Work task:
Report all lines in the records that hold the string "computer".

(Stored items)
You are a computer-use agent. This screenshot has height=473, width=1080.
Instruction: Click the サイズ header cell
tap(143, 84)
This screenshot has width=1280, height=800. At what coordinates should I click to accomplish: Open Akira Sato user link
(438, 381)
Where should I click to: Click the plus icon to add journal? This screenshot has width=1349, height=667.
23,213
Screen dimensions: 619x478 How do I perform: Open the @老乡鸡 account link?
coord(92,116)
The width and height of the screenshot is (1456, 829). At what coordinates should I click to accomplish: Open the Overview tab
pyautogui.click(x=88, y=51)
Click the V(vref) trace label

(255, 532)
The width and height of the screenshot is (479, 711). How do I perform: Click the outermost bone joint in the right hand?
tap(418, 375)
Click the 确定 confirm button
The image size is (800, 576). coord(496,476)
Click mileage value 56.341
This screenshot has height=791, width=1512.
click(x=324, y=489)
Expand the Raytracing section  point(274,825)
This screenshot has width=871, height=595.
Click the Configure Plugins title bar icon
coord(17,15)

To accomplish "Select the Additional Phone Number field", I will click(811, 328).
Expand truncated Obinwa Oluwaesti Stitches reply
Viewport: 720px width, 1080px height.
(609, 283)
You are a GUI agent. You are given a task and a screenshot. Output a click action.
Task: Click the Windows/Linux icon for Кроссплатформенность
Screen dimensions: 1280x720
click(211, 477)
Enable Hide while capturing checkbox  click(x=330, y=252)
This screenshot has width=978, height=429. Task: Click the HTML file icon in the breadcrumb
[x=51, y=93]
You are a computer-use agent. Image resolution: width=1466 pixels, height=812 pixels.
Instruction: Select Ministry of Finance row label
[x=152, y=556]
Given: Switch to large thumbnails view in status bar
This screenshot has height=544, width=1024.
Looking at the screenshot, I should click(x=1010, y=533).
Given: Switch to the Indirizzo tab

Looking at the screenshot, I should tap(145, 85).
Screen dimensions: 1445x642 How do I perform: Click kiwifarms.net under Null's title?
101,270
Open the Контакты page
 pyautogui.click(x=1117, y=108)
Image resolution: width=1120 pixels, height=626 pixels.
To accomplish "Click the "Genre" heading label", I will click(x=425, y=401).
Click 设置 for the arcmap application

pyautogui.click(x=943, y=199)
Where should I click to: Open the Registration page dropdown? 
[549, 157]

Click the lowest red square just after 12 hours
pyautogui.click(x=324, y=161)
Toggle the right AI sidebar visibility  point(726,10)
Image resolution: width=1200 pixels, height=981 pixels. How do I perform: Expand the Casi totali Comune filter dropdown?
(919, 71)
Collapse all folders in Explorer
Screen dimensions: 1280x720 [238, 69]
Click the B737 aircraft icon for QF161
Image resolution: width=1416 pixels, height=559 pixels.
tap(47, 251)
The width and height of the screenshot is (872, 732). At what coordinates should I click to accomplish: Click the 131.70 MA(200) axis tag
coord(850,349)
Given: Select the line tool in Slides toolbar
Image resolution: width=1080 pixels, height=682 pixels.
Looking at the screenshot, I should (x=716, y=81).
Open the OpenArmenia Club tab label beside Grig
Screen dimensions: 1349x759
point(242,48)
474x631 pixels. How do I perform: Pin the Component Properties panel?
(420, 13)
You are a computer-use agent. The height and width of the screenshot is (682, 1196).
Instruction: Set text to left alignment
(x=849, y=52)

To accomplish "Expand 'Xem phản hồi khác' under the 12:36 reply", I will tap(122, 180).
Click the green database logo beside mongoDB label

Written solution:
You are a computer-use agent. This screenshot has height=473, width=1080.
You are a computer-use agent. Image resolution: width=1466 pixels, height=812 pixels.
You are a computer-use agent. The height and width of the screenshot is (682, 1196).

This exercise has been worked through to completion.